■ WORK TO COMPLETE: Set down the line containing "Save the regulation details" and every line that follows it in the listing below, exactly as written and with nothing added.

■ EXERCISE INPUTS:
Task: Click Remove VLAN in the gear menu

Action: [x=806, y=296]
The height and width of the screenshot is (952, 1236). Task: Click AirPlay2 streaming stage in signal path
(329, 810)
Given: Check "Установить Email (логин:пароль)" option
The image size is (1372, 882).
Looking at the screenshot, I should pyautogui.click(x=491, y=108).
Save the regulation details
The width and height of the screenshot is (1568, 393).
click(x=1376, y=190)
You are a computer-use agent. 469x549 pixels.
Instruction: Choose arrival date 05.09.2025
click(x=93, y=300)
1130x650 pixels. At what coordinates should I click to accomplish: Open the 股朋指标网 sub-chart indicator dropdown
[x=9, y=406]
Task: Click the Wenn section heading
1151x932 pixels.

■ YOUR RESPONSE:
Save the regulation details
The width and height of the screenshot is (1568, 393).
click(x=1376, y=190)
You are a computer-use agent. 469x549 pixels.
Instruction: Choose arrival date 05.09.2025
click(x=93, y=300)
1130x650 pixels. At what coordinates should I click to accomplish: Open the 股朋指标网 sub-chart indicator dropdown
[x=9, y=406]
Task: Click the Wenn section heading
1151x932 pixels.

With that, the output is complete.